Que projeção faz sobre o futuro, a curto prazo, do mercado de trabalho português? Antecipa que haverá recuperação relativamente rápida ou um agravamento e uma nova vaga de despedimentos assim que os apoios sejam retirados das empresas?

Não é fácil com o conhecimento que possuímos hoje prever o ritmo e a intensidade da recuperação económica e desta forma da melhoria do mercado de trabalho. É previsível que possamos assistir a um agravamento da situação particularmente em alguns setores mais atingidos pela paralisação da economia. No entanto, dependerá da eficácia do investimento associado às políticas de recuperação e resiliência uma parte da natureza deste processo de transição.

O Livro Verde sobre o Futuro do Trabalho enumera uma série de linhas mestras para as políticas públicas futuras. Uma delas diz respeito ao teletrabalho. Que lhe parece o prolongamento até ao final do ano da obrigação de adoção desta modalidade, nos concelhos de maior risco pandémico? E em que sentido deveria ser aprofundada a regulação do teletrabalho?

O teletrabalho, como hoje o conhecemos, foi uma das respostas orientadas para o controle dos processos de infeção na pandemia. Não julgo que esta resposta conjuntural e de emergência deva transitar sem uma profunda reflexão para o quadro geral das relações laborais pós pandemia.

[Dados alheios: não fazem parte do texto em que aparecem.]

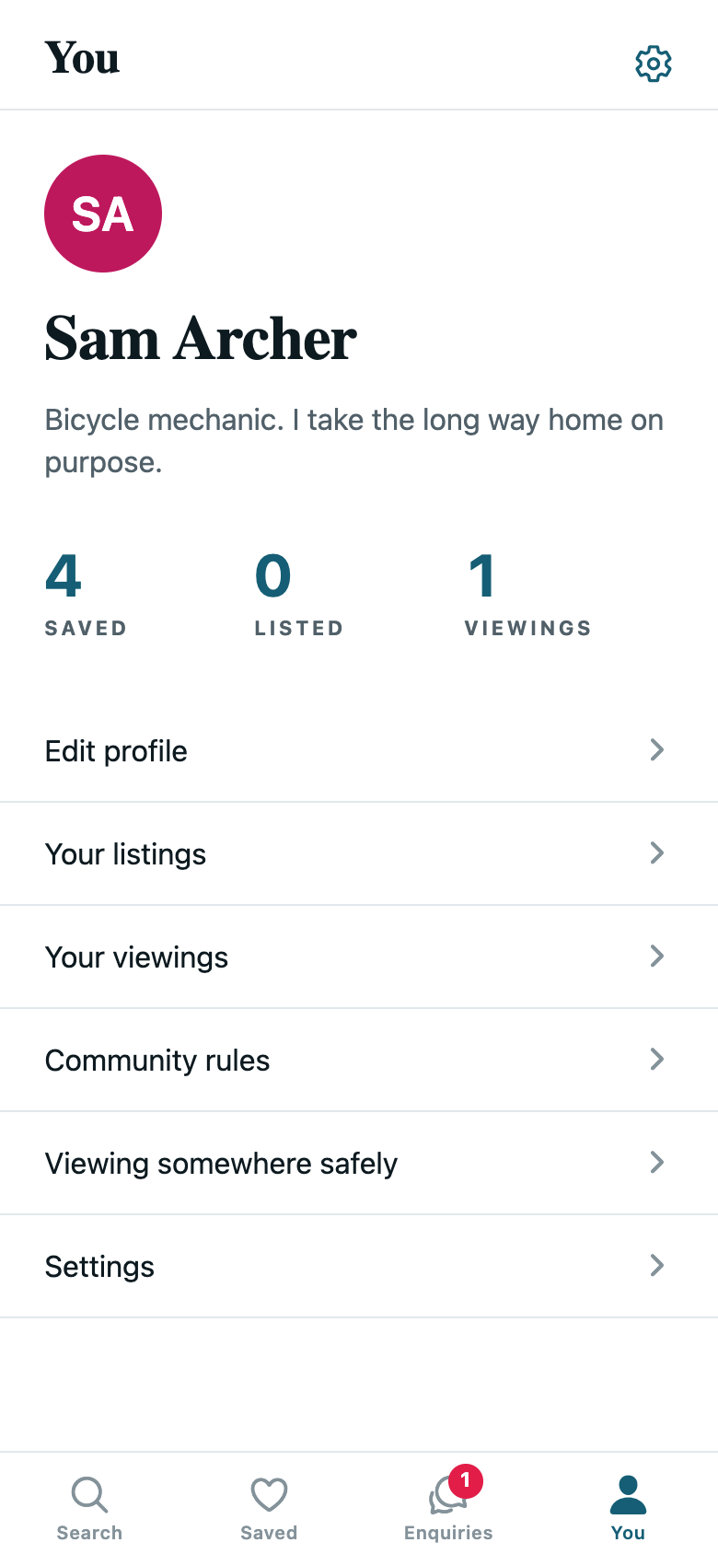This screenshot has height=1554, width=718.
Task: View the 0 Listed stat
Action: [299, 595]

É natural que, comparando com o período anterior, venha a consolidar-se uma maior incidência deste tipo de ocupação profissional. A complexidade dos termos e do quadro normativo em que tal vier a acontecer parece-me que aconselham prudência na adoção de medidas legislativas de caráter estrutural.

A complexidade dos termos e do quadro normativo em que tal vier a acontecer parece-me que aconselham prudência na adoção de medidas legislativas de caráter estrutural.

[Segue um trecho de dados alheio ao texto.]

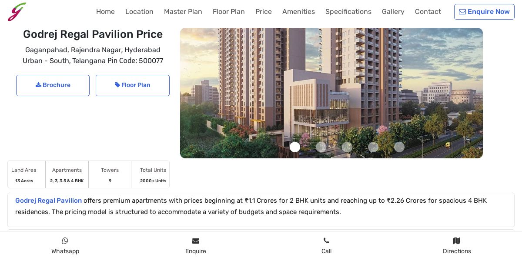Select the Location nav item
The height and width of the screenshot is (261, 522).
click(x=139, y=12)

O Governo assumiu como prioridade a regulação do trabalho nas plataformas digitais. Na sua perspetiva, o que deve ser feito nesse âmbito?

Há dois aspetos fundamentais na regulação desta área das nossas economias. Um deles prende-se com a proliferação de falsas relações de trabalho autónomo. A legislação portuguesa possui já instrumentos potencialmente eficazes para contrariar essa prática. Admito que esses instrumentos, presentes no nosso Código do Trabalho, possam vir a ser melhorados tendo em atenção a expansão, quase explosão, do trabalho nas plataformas digitais.

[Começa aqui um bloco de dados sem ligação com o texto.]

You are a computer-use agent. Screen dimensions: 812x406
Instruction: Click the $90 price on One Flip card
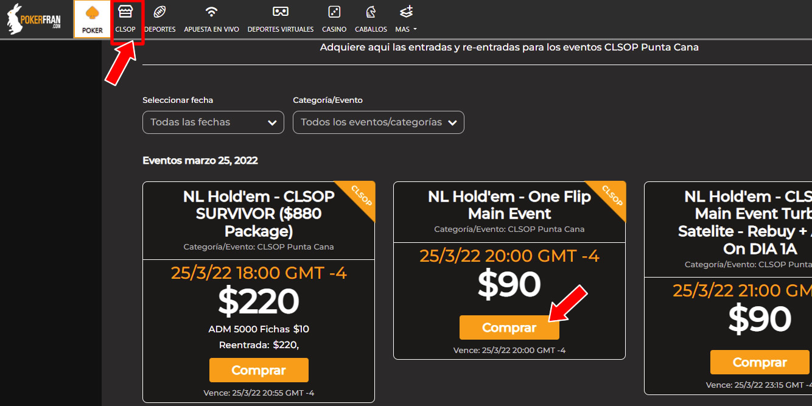[x=509, y=285]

O segundo problema associado às novas formas de emprego prende-se com a dificuldade de garantir níveis de proteção social adequados a esses trabalhadores. Este é um problema que tem vindo a ser discutido em toda a Europa e não só. Claro que a dimensão desta fragilidade será menor se for possível combater as falsas situações de trabalho autónomo ou independente. Para o verdadeiro trabalho independente precisamos avaliar em linha com o debate que se faz na União Europeia de que forma é que o nosso sistema Segurança Social responde a integração desses trabalhadores.

Em Espanha, debate-se a semana de trabalho de quatro dias. Em Portugal, tal seria possível? O futuro passa pela redução da semana de trabalho?

Mais uma vez julgo que a natureza excecional da situação que vivemos também no mercado de trabalho não aconselha mudanças de natureza estrutural, nomeadamente em matéria da organização do tempo de trabalho. Parece-me justificável um caminho de redução progressiva do tempo de trabalho. A forma como, no entanto, tal se venha para concretizar possui um quadro de opções muito alargado. Redução da semana de trabalho é uma das formas que pode assumir esta mudança. Existem, no entanto, outras hipóteses ligadas ao ciclo de vida ou à conciliação com a vida familiar. Julgo, no entanto, que a primeira prioridade passará pela exigência de redução significativa do trabalho para além do tempo legal. Esse é um problema da nossa economia e da nossa sociedade que estamos longe de ter resolvido.